> _Excerpted passage_
## BEGIN
In any packet-switched network, packets represent units of data that are transmitted between computers. It is the responsibility of network engineers and system administrators alike to monitor and inspect the packets for security and troubleshooting purposes.
To do this, they rely on software programs called network packet analyzers, with Wireshark perhaps being the most popular and used due to its versatility and easiness of use. On top of this, Wireshark allows you to not only monitor traffic in real-time but also to save it to a file for later inspection.
Related Read: Best Linux Bandwidth Monitoring Tools to Analyze Network Usage
In this article, we will share 10 tips on how to use Wireshark to analyze packets in your network and hope that when you reach the Summary section you will feel inclined to add it to your bookmarks.
Installing Wireshark in Linux
To install Wireshark, select the right installer for your operating system/architecture from https://www.wireshark.org/download.html.
Particularly, if you are using Linux, Wireshark must be available directly from your distribution’s repositories for an easier install at your convenience. Although versions may differ, the options and menus should be similar – if not identical in each one.
------------ On Debian/Ubuntu based Distros ------------ $ sudo apt-get install wireshark ------------ On CentOS/RHEL based Distros ------------ $ sudo yum install wireshark ------------ On Fedora 22+ Releases ------------ $ sudo dnf install wireshark
There is a known bug in Debian and derivatives that may prevent listing the network interfaces unless you use sudo to launch Wireshark. To fix this, follow the accepted answer in this post.
Once Wireshark is running, you can select the network interface that you want to monitor under Capture:
In this article, we will use
eth0, but you can choose another one if you wish. Don’t click on the interface yet – we will do so later once we have reviewed a few capture options.
Setting Capture Options
The most useful capture options we will consider are:
- Network interface – As we explained before, we will only analyze packets coming through eth0, either incoming or outcoming.
- Capture filter – This option allows us to indicate what kind of traffic we want to monitor by port, protocol, or type.
Before we proceed with the tips, it is important to note that some organizations forbid the use of Wireshark in their networks. That said, if you are not utilizing Wireshark for personal purposes make sure your organization allows its use.
## END
> _Collected material_
## BEGIN
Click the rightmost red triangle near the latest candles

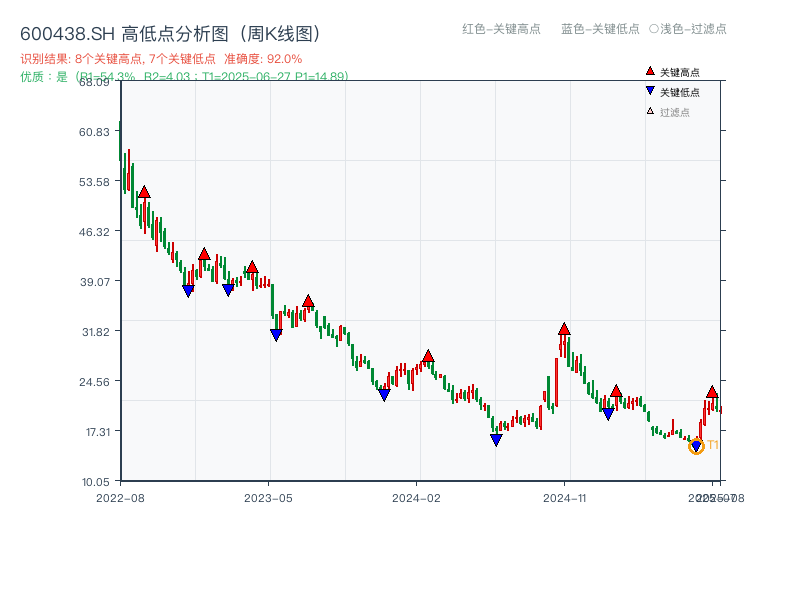pos(712,392)
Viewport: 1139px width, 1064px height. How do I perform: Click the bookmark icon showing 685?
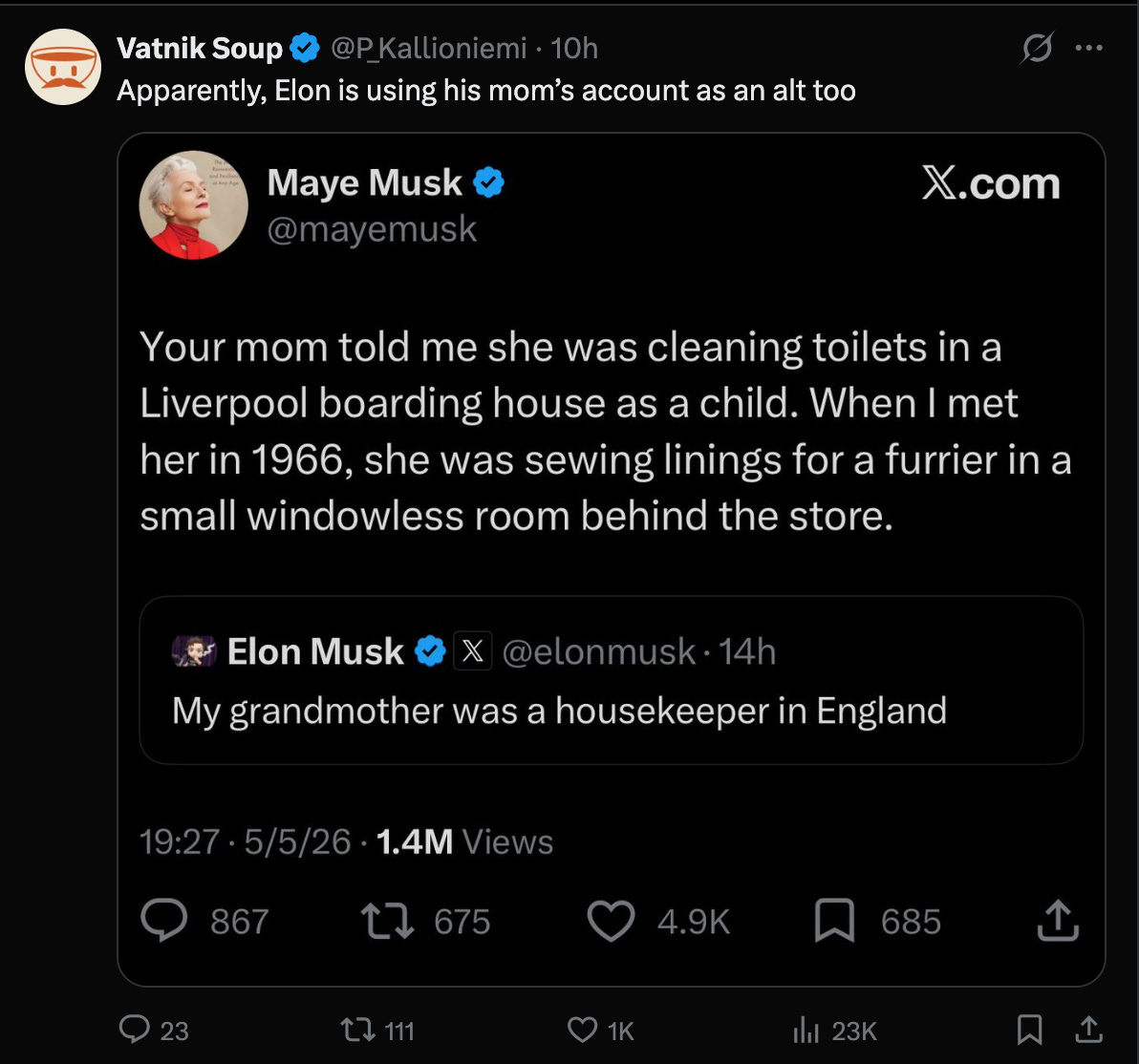coord(834,920)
## END
> _What this exercise asks_
• A. Decide whether each statement agrees with the Wireshark article. Answer yes or no for each, and quote the article's words that settle it.
(i) Wireshark can save traffic to a file for later inspection.
(ii) On Fedora 22+ releases, Wireshark is installed with yum.
(iii) A known bug in Debian and derivatives may stop the network interfaces from being listed unless Wireshark is launched with sudo.
• B. According to the Wireshark article, what does the capture filter option let you indicate?
The material isn't needed for what comes next.

> _Solutions below_
• A.
(i) Yes: "Wireshark allows you to not only monitor traffic in real-time but also to save it to a file for later inspection."
(ii) No: "On Fedora 22+ Releases ------------ $ sudo dnf install wireshark"
(iii) Yes: "There is a known bug in Debian and derivatives that may prevent listing the network interfaces unless you use sudo to launch Wireshark."

• B. It lets you indicate what kind of traffic you want to monitor, by port, protocol, or type.